Merriam also recommends spending an extra day or two in the weight room.

"Muscularly, skiing and snowboarding are very static," he said. "The quadriceps and hamstrings are fired at the same time, in co-contraction, to stabilize the knee. So if muscles aren't strong you take stress in the ligaments and tendons."

And that's when you can get pain in the ankle or lower back. Adrenalin may carry you for the first day or two, according to Merriam, but day three may find you out of balance, leaning on your equipment, and in need of a sports massage.

"Skiing and snowboarding require good physical as well as mental focus," he said. "If you get tired you can get loopy and then you hurt yourself."

So the time to gear up is now, even if you've yet to see a flake of snow.

"If you're planning to come to Stowe for Christmas," he said, "in six-to-eight weeks you can have a pretty dramatic impact on your ski fitness."

Pete McCall, of the American Council on Exercise, recommends activity-specific tone-ups, like balance drills, even one-footed hops and bounds.

"(The) main thing is to train specifically for activity you'll do. If you're skiing, squat. Train specifically for that body position," said McCall, an exercise physiologist.

Meanwhile, fitness centers are busy fine-tuning their winter schedules to accommodate aspiring snow bunnies.

Marc Santa Maria of the national health club chain Crunch, said seasonal group fitness classes gear workouts to winter sports.

"In winter we'll flip Bosu balls (which resemble half-sphere stability balls) over so it's more unstable, like you're snowboarding."

Another class, called Indo Winter Boarding, has would-be skiers balancing on a board that sits on a roller.

The Winter Conditioning class at Equinox fitness stresses interval training.

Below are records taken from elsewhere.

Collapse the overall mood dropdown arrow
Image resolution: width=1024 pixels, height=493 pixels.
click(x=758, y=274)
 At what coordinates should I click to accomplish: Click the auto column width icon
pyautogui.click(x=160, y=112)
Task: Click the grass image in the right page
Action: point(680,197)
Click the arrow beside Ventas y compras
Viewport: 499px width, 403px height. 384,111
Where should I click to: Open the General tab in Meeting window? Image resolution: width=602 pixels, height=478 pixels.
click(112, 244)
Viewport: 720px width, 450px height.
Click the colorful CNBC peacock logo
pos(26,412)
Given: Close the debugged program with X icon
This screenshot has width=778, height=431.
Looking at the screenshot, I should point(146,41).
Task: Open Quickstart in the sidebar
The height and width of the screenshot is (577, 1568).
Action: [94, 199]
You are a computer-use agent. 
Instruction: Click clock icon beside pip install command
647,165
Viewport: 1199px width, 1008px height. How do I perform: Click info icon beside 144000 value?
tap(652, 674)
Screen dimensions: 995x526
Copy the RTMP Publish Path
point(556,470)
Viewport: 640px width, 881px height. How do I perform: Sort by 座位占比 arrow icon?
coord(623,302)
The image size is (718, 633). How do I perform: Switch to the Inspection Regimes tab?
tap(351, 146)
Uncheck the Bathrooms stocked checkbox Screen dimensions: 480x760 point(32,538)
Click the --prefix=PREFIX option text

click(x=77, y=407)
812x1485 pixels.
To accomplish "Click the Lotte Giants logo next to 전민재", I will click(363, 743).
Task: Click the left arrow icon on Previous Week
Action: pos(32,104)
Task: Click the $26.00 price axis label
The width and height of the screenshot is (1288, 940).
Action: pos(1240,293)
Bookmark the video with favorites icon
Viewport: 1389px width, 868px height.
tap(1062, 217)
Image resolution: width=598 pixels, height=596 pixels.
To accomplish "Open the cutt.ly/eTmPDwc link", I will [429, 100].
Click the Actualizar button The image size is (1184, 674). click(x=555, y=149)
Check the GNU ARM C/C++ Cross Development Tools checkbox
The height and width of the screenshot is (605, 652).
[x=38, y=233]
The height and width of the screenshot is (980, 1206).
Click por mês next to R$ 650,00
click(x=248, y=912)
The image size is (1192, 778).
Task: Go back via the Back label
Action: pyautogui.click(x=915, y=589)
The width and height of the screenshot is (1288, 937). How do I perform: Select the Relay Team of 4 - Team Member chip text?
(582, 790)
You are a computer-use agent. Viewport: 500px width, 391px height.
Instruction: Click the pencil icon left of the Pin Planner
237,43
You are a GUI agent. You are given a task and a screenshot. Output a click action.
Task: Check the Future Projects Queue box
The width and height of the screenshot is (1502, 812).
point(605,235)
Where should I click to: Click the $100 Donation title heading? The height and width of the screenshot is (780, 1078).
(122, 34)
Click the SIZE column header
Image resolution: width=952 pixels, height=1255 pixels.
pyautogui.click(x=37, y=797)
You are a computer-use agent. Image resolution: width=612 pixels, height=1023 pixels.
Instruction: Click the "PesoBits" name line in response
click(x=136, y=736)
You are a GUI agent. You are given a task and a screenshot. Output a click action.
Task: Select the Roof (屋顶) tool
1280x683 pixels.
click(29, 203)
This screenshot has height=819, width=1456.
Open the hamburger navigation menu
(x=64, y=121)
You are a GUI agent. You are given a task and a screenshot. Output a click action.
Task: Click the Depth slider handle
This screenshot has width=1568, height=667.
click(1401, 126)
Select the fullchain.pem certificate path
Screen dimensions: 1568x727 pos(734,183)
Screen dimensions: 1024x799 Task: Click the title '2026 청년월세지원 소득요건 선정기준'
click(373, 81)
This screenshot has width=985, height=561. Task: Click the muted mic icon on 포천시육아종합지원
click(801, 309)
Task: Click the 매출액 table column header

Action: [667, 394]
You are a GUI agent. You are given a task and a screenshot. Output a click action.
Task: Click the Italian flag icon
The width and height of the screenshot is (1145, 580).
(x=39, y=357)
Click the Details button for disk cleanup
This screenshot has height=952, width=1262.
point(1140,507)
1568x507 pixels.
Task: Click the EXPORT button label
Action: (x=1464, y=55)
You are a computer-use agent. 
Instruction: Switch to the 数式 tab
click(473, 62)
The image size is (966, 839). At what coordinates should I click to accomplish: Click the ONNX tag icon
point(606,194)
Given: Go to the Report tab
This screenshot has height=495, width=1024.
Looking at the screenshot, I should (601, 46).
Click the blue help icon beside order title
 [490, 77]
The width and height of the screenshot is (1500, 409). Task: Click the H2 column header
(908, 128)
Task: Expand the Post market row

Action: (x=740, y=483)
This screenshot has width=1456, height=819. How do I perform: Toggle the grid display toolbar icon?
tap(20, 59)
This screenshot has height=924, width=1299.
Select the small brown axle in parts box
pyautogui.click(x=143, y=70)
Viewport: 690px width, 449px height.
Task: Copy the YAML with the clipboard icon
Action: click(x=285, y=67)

"Most winter conditioning is interval," said Lashaun Dale, creative manager for group fitness at the luxury chain, "a little cardio, a little weight, start-stop, stretch recovery."

Another class highlights core stability.

"You need core stability before you have joint mobility," Dale said. "We spend a lot of time on the lower legs."

Dale added that even the yoga instructors program their sequencing with winter in mind.

"Running in cold weather or on slippery surfaces makes different demands on your body so you need to prepare yoga classes in different ways," she explained.

Dale agrees that winter activities are really demanding on joints and muscles, so preparation is essential.

"The better prepared you are the more you'll enjoy," Dale said. "Don't just grab a hot chocolate and hit the slopes. Don't go at it cold," she cautions.